### [Page]
The Association of South East Asian Nations (“ASEAN”) (1) has set a target of securing 23% of its primary energy needs from renewable resources by 2025. It has also projected a 4% annual growth in energy demand over the same period. If the above projections hold true, energy demand in ASEAN will double between 2015 and 2025 and ASEAN nations will be looking to renewable energy sources to meet a substantial part of this demand. An estimated US$290bn of investments will be required by 2025 to meet the above target (2).
The bulk of new renewable energy generation capacity in ASEAN is expected to come from photovoltaic power generation projects (including rooftop solar (3)), hydroelectric power (particularly for countries along the Mekong River such as Vietnam, Laos Thailand, Myanmar and Cambodia) and, for Indonesia and the Philippines, geothermal power.
Solar power’s dominant position in renewable energy generation across ASEAN is not surprising. Most of ASEAN receives an annual global horizontal irradiance (GHI) of between 180-230 W/m2 (compared to the global annual average of 170 W/m2). Moreover, solar panel prices have dropped dramatically in the past decade and some experts predict that the price will decrease further to US$0.25/W within this decade.
The relative ease of capital deployment and lower construction risk profile (as compared to wind and other infrastructure projects) also increase the attractiveness of solar photovoltaic projects.
There is an increasing trend for developers (4) to fund ASEAN solar projects by way of project finance loan facilities. This briefing explores a number of key concepts that developers and financiers should bear in mind when looking to finance solar projects in ASEAN in such a manner.

### [Your tasks]
[A] According to the briefing on financing solar projects in ASEAN, what share of its primary energy needs does ASEAN aim to secure from renewable resources by 2025?
[B] Return the portion of the briefing on financing solar projects in ASEAN starting at "The bulk of" and ending at "Philippines, geothermal power.".
[C] Extend the briefing on financing solar projects in ASEAN, beginning after its final sentence.

### [Collected data]
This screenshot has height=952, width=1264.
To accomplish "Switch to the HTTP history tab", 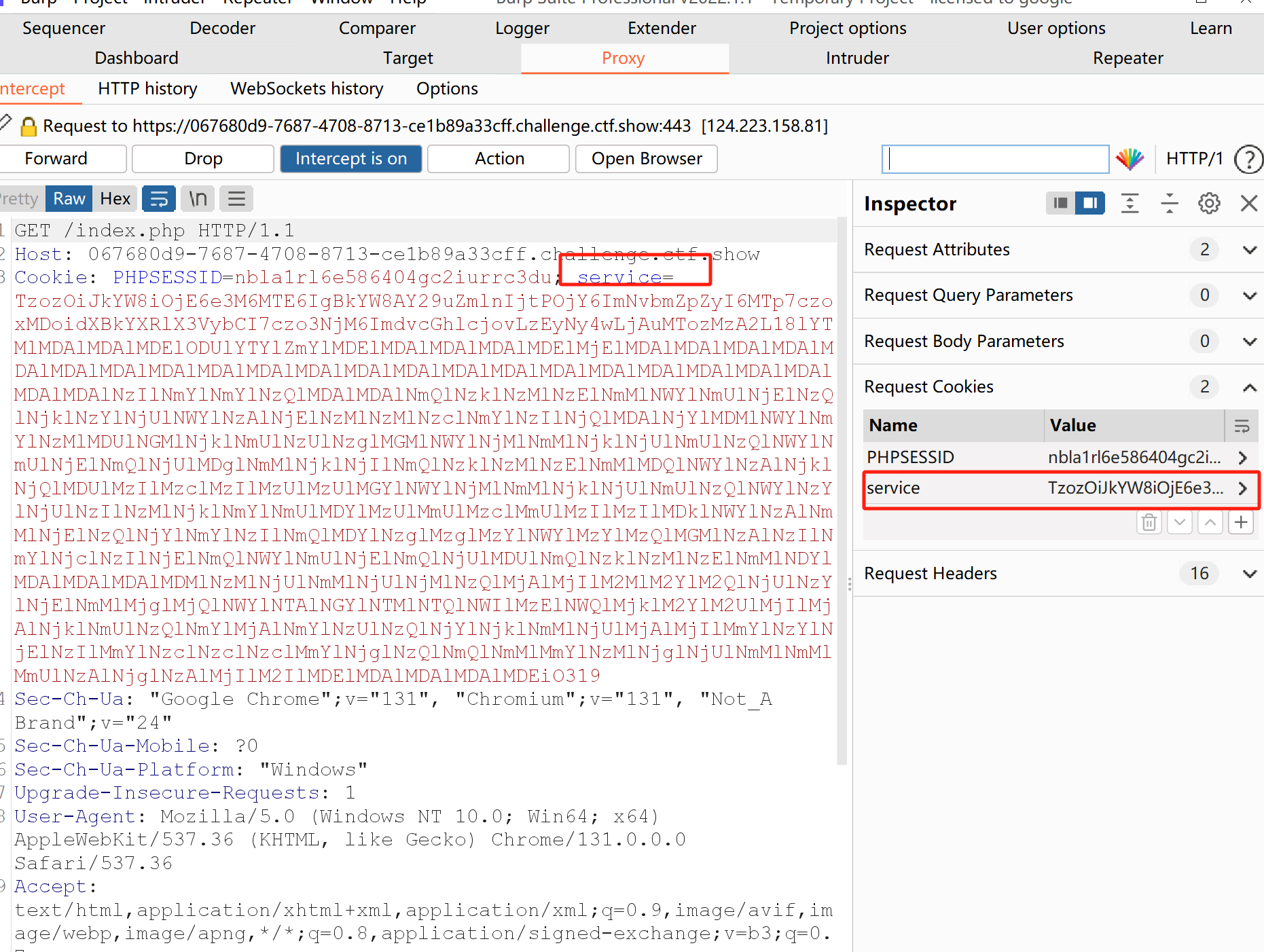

### [Solved problems]
[A] 23%

[B]
The bulk of new renewable energy generation capacity in ASEAN is expected to come from photovoltaic power generation projects (including rooftop solar (3)), hydroelectric power (particularly for countries along the Mekong River such as Vietnam, Laos Thailand, Myanmar and Cambodia) and, for Indonesia and the Philippines, geothermal power.

[C]
Financial engineering and returns
While environmental policies and corporate social responsibility are the key drivers for the growth of renewable energy, developers must be sufficiently incentivised to fuel this growth by ensuring that their capital (both debt and equity) is efficiently deployed to generate returns that are stable and meet targeted internal rates of return.
Just as the cost of technology has reduced significantly in the past decade, so too have renewable energy tariffs. All stakeholders across the value chain from technology providers, developers, independent power producers and operators are acknowledging an increasing margins squeeze on recent solar projects. The days when internal rates of return hovered close to 20% are very much over (5).
The renewables business is increasingly concerned with careful financial engineering to ensure that despite lower tariffs, developer can generate sufficient returns to ensure that projects remain viable. Otherwise, the risks and costs of financing outstrip the returns, which creates a standoff between developers and regulators or, ultimately, unfeasible projects that will never materialise.
Different local legal framework, practices and incentives
While ASEAN nations are broadly aligned in their desire to increase their levels of renewable power generation, the relevant national legal and regulatory frameworks, their implementation by the relevant government ministries and agencies and the receptiveness of incumbent utilities and/or grid owners to third-party solar power projects can differ greatly.
The incentives provided for solar projects in each nation also vary. Thailand, Malaysia, the Philippines, Vietnam and Indonesia, for example, have implemented feed-in tariffs to stimulate the growth of solar power generation projects (5) Malaysia, Indonesia, the Philippines and Singapore also have systems and regulations in place that allow for forms of “net metering”, while other countries, such as Thailand and Vietnam, do not.
Developers and financiers should therefore be alive to local legal issues and should conduct thorough due diligence at the early stage of any project, even if they have had prior experience with similar project in neighbouring ASEAN countries or jurisdictions. It is also worth noting that having a suitably experienced and reliable in- country partner is often important to resolve practical issues on the ground and help ensure a project’s success.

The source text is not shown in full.